All this research whets the appetite and I am ravenous when we arrive at Golden 28. The exterior and the interior are typical Midwestern Chinese restaurant decor. When we arrive there are only a few occupied tables, but by the time we depart the restaurant is quite busy.

There are dozens of pho varieties on the menu and it takes me a good five minutes just to read through them all. I decide to go with the "Dac biet bo vien" with rare sliced steak, well-done brisket, tendon, and beef balls, which are simply meatballs. We are both so hungry that we also order the shared appetizer, which ends up being all deep-fried and nothing I'd order again.

The pho arrives and the aroma intoxicates. A platter with bean sprouts, basil leaves, Thai peppers, and lime wedges is placed in the center of the table so we can garnish as desired. I rip up a bunch of basil, toss in a huge handful of sprouts, and squirt in a fair amount of Sriracha sauce. As I stir it all up I notice the scent of the broth, pungent with spices (cinnamon, star anise, cardamom, coriander and fennel) filling the air. I also notice a funny looking noodle in my bowl. Then another. And another. I purposely ordered a pho without tripe, but this bowl is full of it along with chicken slices. Jeremy and I realize they gave us each other's pho, so we swap. But I discover that they mistakenly put tripe in mine as well. I've been wanting to try tripe, so it might as well be today. It's slightly crunchy and flavorless. Not a big deal and I'm not sure why I've been reluctant to try it.

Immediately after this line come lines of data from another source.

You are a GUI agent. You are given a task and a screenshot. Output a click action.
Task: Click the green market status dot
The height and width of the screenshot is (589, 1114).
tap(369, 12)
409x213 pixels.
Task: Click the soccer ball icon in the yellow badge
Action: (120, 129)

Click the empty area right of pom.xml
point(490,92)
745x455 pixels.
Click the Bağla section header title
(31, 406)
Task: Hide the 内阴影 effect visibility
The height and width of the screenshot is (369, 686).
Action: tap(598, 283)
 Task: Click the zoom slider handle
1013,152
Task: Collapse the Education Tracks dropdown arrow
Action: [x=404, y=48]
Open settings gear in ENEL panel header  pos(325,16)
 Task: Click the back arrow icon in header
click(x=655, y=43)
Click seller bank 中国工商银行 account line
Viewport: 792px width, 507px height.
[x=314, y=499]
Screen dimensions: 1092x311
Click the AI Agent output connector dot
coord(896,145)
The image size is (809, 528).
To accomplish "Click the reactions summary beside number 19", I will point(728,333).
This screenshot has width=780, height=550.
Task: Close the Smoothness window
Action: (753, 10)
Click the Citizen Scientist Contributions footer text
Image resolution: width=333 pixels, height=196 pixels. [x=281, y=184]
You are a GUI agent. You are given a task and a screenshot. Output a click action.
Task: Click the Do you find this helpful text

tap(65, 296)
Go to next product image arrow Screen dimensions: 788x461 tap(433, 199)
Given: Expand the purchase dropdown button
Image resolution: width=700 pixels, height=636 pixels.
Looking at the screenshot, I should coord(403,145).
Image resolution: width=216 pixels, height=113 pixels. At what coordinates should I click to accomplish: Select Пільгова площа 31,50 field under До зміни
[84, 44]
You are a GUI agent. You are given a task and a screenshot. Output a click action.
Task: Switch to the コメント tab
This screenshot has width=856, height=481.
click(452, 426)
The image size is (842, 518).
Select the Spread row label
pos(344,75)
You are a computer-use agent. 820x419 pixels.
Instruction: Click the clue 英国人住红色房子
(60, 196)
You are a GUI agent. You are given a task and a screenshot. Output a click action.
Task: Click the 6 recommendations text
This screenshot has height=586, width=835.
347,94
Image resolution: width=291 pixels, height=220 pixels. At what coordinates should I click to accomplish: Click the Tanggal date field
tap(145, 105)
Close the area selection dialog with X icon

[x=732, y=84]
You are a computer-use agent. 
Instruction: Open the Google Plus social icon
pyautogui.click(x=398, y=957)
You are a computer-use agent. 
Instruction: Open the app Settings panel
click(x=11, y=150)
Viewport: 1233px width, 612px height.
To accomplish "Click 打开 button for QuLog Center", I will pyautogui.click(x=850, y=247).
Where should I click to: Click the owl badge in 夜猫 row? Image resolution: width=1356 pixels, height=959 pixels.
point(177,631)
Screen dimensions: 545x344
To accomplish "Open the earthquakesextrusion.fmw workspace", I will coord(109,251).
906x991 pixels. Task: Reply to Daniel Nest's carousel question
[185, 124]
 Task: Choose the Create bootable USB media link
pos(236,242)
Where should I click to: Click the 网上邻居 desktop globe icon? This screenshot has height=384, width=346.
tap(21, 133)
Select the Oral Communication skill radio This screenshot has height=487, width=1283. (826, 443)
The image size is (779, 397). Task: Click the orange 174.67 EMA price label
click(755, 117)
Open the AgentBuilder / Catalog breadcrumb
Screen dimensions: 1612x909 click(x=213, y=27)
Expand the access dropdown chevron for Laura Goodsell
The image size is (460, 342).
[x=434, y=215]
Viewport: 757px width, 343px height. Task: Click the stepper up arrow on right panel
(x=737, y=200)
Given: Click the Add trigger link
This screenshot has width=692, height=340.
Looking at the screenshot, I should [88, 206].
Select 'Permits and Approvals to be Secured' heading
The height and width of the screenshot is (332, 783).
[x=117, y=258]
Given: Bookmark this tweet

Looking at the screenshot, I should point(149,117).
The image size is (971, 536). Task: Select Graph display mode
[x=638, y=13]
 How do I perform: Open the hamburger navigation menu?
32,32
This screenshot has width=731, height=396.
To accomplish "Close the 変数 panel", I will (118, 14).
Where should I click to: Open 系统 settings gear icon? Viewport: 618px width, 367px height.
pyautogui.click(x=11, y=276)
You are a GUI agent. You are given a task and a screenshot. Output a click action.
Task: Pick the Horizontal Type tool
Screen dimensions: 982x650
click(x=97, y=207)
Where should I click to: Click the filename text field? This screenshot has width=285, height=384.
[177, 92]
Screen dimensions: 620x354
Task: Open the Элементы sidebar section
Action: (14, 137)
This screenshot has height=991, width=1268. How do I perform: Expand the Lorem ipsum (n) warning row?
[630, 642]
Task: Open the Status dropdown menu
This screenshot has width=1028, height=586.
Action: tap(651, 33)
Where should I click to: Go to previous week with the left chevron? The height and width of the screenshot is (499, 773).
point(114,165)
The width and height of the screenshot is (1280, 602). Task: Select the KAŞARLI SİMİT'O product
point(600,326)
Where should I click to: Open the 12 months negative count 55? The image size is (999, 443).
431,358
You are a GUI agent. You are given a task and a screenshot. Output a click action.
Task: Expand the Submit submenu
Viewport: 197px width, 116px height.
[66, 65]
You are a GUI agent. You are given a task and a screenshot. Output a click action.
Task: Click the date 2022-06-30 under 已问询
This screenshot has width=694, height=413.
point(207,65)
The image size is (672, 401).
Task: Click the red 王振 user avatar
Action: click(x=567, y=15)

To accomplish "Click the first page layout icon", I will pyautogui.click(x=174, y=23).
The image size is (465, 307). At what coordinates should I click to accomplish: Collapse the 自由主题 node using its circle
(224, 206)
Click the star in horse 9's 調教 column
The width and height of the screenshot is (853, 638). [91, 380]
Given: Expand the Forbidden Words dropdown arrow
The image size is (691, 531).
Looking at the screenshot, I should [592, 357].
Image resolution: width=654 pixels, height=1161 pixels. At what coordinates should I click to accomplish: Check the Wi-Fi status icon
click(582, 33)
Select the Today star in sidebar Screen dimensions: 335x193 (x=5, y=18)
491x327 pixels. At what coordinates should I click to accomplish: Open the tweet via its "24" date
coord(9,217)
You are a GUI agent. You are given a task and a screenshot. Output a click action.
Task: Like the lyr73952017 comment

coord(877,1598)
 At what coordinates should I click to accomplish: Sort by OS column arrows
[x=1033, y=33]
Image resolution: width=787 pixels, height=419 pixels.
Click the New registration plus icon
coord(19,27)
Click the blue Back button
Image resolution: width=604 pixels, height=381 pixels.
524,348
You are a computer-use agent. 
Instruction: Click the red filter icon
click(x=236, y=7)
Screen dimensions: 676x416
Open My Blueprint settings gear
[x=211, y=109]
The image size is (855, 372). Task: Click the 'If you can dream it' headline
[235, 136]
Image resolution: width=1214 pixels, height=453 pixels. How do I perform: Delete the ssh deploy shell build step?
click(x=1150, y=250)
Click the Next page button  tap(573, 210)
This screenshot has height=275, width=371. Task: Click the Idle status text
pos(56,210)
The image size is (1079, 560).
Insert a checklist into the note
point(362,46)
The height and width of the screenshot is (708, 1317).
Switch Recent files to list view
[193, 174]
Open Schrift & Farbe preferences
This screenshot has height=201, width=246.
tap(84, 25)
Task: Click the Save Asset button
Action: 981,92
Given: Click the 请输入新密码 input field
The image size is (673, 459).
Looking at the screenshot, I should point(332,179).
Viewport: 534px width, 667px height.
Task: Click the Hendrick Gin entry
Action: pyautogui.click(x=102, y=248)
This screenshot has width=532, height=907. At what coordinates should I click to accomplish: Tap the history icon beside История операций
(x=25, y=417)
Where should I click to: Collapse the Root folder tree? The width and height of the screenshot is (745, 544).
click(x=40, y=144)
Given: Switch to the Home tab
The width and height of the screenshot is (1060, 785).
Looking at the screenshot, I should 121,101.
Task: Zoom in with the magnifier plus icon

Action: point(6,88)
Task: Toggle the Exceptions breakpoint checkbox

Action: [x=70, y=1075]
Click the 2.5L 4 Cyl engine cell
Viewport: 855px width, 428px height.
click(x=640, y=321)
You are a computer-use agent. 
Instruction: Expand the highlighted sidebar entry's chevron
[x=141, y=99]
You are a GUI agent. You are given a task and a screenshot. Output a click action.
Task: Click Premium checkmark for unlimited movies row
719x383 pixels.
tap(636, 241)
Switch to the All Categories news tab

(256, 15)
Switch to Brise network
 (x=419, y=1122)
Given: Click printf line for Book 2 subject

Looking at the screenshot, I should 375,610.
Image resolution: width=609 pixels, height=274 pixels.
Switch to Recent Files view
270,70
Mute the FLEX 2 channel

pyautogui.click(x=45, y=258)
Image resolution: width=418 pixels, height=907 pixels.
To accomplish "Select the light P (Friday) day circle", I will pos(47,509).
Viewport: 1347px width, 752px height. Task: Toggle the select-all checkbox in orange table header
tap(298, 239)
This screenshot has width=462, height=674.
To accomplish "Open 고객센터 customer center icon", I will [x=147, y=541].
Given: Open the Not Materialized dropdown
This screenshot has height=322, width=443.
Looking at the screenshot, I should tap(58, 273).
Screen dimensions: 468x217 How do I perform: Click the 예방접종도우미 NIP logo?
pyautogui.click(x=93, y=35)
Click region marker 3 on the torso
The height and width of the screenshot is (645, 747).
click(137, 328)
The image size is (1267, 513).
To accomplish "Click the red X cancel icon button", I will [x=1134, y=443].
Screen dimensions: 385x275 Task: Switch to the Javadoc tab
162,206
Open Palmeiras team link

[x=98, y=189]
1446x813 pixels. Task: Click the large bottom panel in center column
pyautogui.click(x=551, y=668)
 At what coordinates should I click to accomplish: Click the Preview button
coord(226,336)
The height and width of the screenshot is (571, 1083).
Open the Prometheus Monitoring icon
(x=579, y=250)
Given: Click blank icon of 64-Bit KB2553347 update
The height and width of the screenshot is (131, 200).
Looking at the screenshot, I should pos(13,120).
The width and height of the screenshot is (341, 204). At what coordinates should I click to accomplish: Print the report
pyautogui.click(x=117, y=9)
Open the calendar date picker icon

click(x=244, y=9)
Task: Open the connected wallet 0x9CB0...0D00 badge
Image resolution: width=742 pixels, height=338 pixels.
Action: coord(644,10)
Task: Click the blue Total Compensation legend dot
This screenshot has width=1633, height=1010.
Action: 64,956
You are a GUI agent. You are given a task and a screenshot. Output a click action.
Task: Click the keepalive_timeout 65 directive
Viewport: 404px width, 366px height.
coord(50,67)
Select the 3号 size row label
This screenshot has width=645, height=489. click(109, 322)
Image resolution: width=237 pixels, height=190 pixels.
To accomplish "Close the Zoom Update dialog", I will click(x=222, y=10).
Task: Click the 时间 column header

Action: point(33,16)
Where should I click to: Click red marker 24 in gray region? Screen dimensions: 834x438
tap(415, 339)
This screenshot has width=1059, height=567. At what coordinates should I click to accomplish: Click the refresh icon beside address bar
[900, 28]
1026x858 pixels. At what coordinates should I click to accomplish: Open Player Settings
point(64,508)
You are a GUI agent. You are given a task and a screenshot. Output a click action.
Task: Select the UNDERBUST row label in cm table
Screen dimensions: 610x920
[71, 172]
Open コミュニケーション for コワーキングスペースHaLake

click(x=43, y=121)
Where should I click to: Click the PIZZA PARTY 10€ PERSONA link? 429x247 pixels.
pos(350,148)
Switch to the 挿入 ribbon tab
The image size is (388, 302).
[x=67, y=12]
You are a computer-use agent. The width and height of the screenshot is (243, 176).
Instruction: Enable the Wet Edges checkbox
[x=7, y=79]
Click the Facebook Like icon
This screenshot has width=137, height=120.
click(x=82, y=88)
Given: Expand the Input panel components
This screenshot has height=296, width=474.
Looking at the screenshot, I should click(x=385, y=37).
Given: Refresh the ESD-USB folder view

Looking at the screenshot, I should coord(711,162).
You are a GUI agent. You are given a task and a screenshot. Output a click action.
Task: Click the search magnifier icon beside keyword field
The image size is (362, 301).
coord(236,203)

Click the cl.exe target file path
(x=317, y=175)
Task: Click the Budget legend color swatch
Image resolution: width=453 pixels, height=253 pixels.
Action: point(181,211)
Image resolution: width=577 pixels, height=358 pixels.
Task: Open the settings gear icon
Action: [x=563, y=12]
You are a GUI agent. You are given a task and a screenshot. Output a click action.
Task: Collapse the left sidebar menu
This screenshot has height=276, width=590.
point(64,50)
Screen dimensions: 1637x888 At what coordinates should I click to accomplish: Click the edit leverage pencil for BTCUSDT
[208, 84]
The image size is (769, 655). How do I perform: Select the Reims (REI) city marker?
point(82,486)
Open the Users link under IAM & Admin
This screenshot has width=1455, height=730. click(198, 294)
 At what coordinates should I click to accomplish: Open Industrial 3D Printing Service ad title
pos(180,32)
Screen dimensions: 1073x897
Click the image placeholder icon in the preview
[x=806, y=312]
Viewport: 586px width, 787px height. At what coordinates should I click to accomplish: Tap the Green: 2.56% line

The other surprise in my bowl is several big slippery blobs of chewy fat. I realize this is the tendon, which I mistakenly thought would be meat. Each blob is easy enough to set aside. Overall I really enjoy the pho, the comforting noodles in a spicy but slightly sweet broth, the kick from Sriracha and peppers, the tang of the lime juice all combine to make it an exotic yet almost familiar dish. I can't say if this is the best pho in Grand Rapids, but it was very good and I would order it again, but without the tendon. You can be sure I'll try pho at other places in my travels and see how this one measures up!